• About this task:
A verbatim copy of every entry is required. Produce it now.

• Stored data:

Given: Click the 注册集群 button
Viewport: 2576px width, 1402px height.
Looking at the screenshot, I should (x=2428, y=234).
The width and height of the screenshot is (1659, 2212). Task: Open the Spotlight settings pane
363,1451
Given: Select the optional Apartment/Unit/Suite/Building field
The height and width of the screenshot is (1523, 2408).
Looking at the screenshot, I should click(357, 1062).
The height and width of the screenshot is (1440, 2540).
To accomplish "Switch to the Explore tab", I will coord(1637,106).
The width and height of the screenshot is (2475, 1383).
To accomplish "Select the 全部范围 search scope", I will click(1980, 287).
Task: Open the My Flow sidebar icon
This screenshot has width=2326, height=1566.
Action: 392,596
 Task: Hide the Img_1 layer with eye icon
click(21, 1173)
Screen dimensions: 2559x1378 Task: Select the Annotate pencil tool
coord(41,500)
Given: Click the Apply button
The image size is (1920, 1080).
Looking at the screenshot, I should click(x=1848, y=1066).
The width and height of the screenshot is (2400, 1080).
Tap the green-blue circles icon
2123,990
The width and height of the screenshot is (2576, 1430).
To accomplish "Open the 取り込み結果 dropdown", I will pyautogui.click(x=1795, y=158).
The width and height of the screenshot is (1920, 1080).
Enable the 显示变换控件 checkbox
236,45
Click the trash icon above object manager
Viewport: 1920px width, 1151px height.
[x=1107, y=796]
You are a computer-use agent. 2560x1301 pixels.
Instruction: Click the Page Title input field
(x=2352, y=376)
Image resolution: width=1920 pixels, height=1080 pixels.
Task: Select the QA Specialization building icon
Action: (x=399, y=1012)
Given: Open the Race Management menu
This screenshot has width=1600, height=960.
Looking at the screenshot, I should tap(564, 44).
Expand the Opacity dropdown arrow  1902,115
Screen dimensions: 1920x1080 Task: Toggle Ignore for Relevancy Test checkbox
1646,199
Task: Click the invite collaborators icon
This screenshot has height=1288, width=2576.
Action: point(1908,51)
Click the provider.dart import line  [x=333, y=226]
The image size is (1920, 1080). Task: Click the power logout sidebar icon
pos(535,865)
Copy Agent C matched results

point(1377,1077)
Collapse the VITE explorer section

• Problem solution:
Given: Click the 注册集群 button
Viewport: 2576px width, 1402px height.
Looking at the screenshot, I should (x=2428, y=234).
The width and height of the screenshot is (1659, 2212). Task: Open the Spotlight settings pane
363,1451
Given: Select the optional Apartment/Unit/Suite/Building field
The height and width of the screenshot is (1523, 2408).
Looking at the screenshot, I should click(357, 1062).
The height and width of the screenshot is (1440, 2540).
To accomplish "Switch to the Explore tab", I will coord(1637,106).
The width and height of the screenshot is (2475, 1383).
To accomplish "Select the 全部范围 search scope", I will click(1980, 287).
Task: Open the My Flow sidebar icon
This screenshot has width=2326, height=1566.
Action: 392,596
 Task: Hide the Img_1 layer with eye icon
click(21, 1173)
Screen dimensions: 2559x1378 Task: Select the Annotate pencil tool
coord(41,500)
Given: Click the Apply button
The image size is (1920, 1080).
Looking at the screenshot, I should click(x=1848, y=1066).
The width and height of the screenshot is (2400, 1080).
Tap the green-blue circles icon
2123,990
The width and height of the screenshot is (2576, 1430).
To accomplish "Open the 取り込み結果 dropdown", I will pyautogui.click(x=1795, y=158).
The width and height of the screenshot is (1920, 1080).
Enable the 显示变换控件 checkbox
236,45
Click the trash icon above object manager
Viewport: 1920px width, 1151px height.
[x=1107, y=796]
You are a computer-use agent. 2560x1301 pixels.
Instruction: Click the Page Title input field
(x=2352, y=376)
Image resolution: width=1920 pixels, height=1080 pixels.
Task: Select the QA Specialization building icon
Action: (x=399, y=1012)
Given: Open the Race Management menu
This screenshot has width=1600, height=960.
Looking at the screenshot, I should tap(564, 44).
Expand the Opacity dropdown arrow  1902,115
Screen dimensions: 1920x1080 Task: Toggle Ignore for Relevancy Test checkbox
1646,199
Task: Click the invite collaborators icon
This screenshot has height=1288, width=2576.
Action: point(1908,51)
Click the provider.dart import line  [x=333, y=226]
The image size is (1920, 1080). Task: Click the power logout sidebar icon
pos(535,865)
Copy Agent C matched results

point(1377,1077)
Collapse the VITE explorer section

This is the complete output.